Gladstone 64 is pleased to present SPEED   POWER   TIME   HEART, an exhibition of new paintings by Elizabeth Peyton. This show will be Peyton’s first exhibition with Gladstone Gallery in New York.

“Dark Incandescence,” Peyton’s 2014 exhibition at Gladstone Gallery, Brussels, marked the latter part of a five-year creative interval surveyed in a monograph of the same title forthcoming from Rizzoli. Together with Peyton’s first Gladstone Brussels exhibition in 2009, these two shows serve as bookends to the period chronicled in the publication. “Dark Incandescence” refers to Gustave Flaubert’s writings from Flaubert in Egypt. Kirsty Bell, whose essay is included in the book, observes that Flaubert renders the most ordinary details of bourgeois life extraordinary through his powers of perception and description, which has had a deep impact on Peyton.

Concurrently, Peyton’s exhibition, “Tristan und Isolde,” is on view at the Gallery Met at the Metropolitan Opera through November 26th. Bell writes: “Her work is charged with a vital sense of proximity, regardless of whether the subject is a living face, a photograph, a vase of flowers or the dramatic denouement of Wagner’s Tristan and Isolde. It is all about the present moment. Seen together, however, her work offers a complex meditation on the nature of time and creative potential.”

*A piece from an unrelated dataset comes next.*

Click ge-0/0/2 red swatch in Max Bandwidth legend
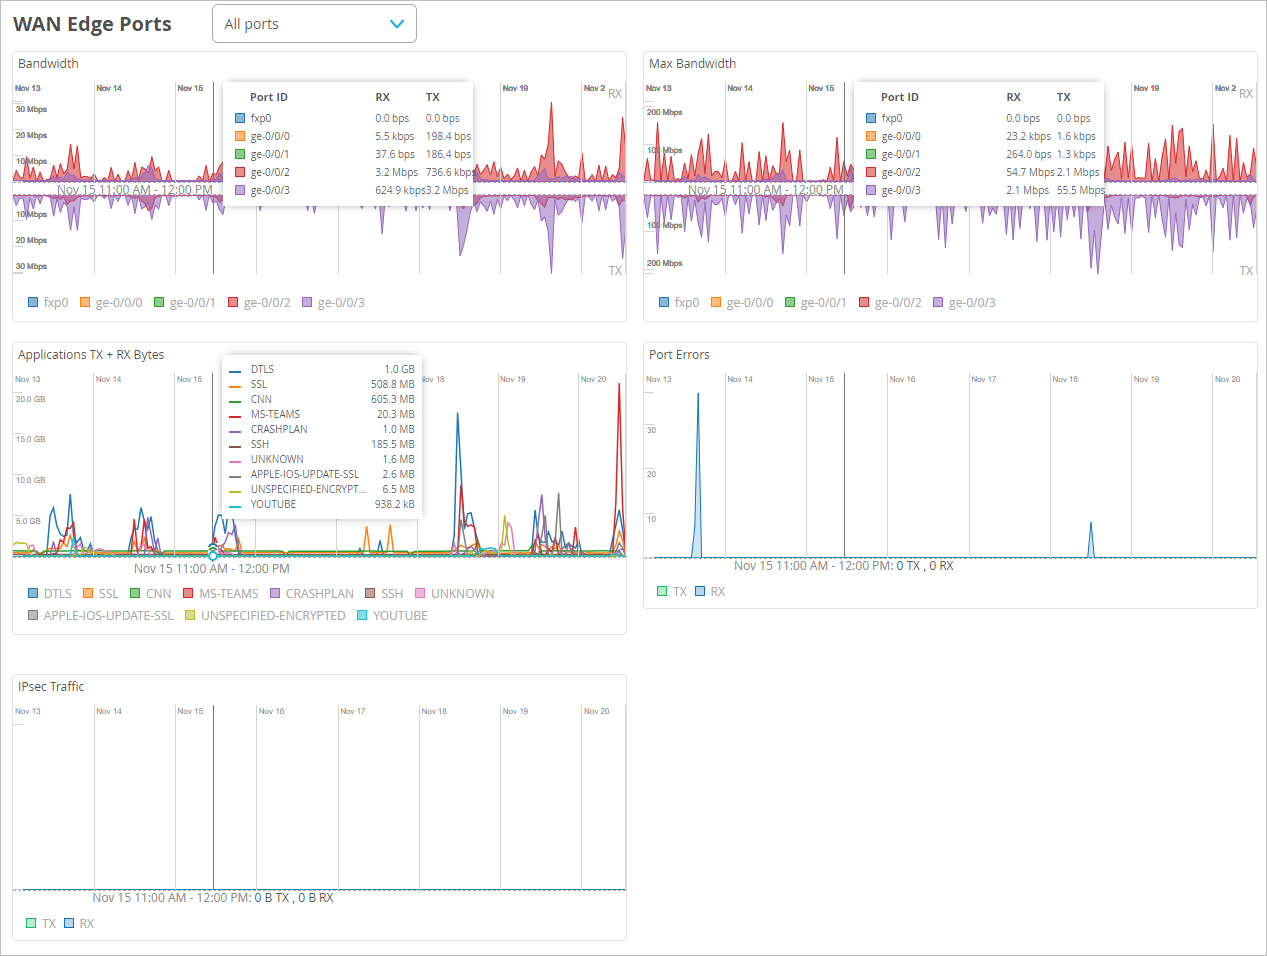This screenshot has width=1267, height=956. [864, 302]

Elizabeth Peyton was born in 1965 and currently lives and works in New York. Her work has been exhibited extensively in international galleries and museums, and is in leading public collections, including the Guggenheim Museum, New York; Museum of Modern Art, New York; Centre Georges Pompidou, Paris; San Francisco Museum of Modern Art; Kunstmuseum, Wolfsburg; Walker Art Center, Minneapolis; Museum of Contemporary Art, Los Angeles; Tate Modern, London; and the Whitney Museum of American Art, New York. An acclaimed mid-career retrospective, “Live Forever,” was organized by the New Museum of Contemporary Art, New York, in 2008; the exhibition later traveled to the Walker Art Center, Minneapolis; Whitechapel Gallery, London; and Bonnefantenmuseum, Maastricht. Recent solo exhibitions include: Staatliche Kunsthalle Baden-Baden; Gallery Met, New York; and the Irish Museum of Modern Art, Dublin. In 2017, solo exhibitions will be held at Hara Museum, Tokyo, and Académie de France in Rome - Villa Medici.